• **Given records**

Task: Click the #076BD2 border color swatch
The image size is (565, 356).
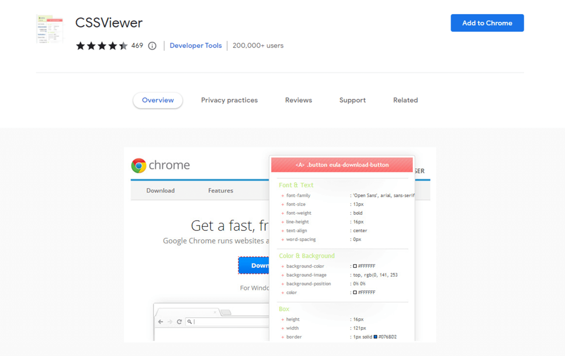Action: click(376, 337)
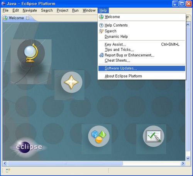
Task: Open the Samples shapes icon
Action: [x=99, y=136]
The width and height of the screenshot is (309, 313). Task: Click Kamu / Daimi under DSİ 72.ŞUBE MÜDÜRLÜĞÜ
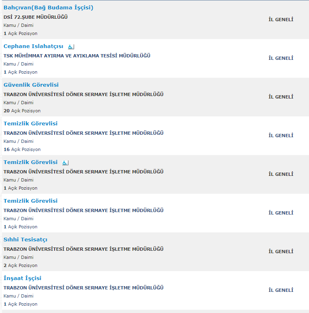(18, 25)
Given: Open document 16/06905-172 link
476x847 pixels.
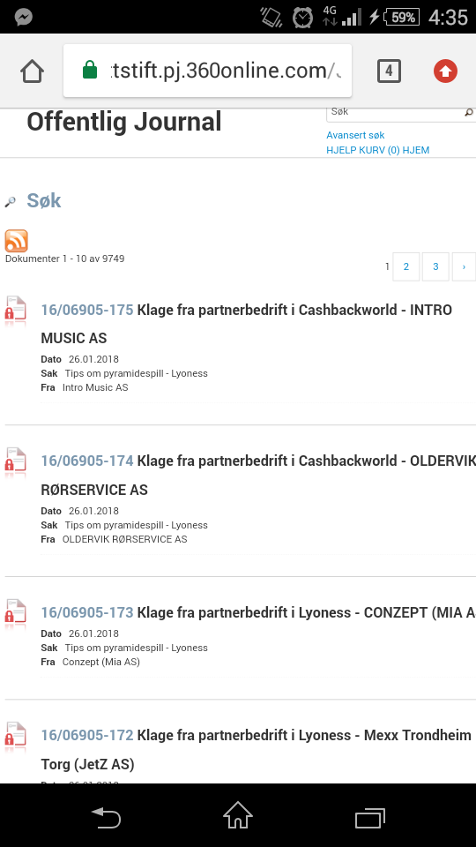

• **Task goal**
Return all of the lines in the records above verbatim, leaving out the pictures.

• **Written solution**
Task: Click the #076BD2 border color swatch
The image size is (565, 356).
Action: click(376, 337)
Task: Open the Samples shapes icon
Action: [x=99, y=136]
The width and height of the screenshot is (309, 313). Task: Click Kamu / Daimi under DSİ 72.ŞUBE MÜDÜRLÜĞÜ
(18, 25)
Given: Open document 16/06905-172 link
476x847 pixels.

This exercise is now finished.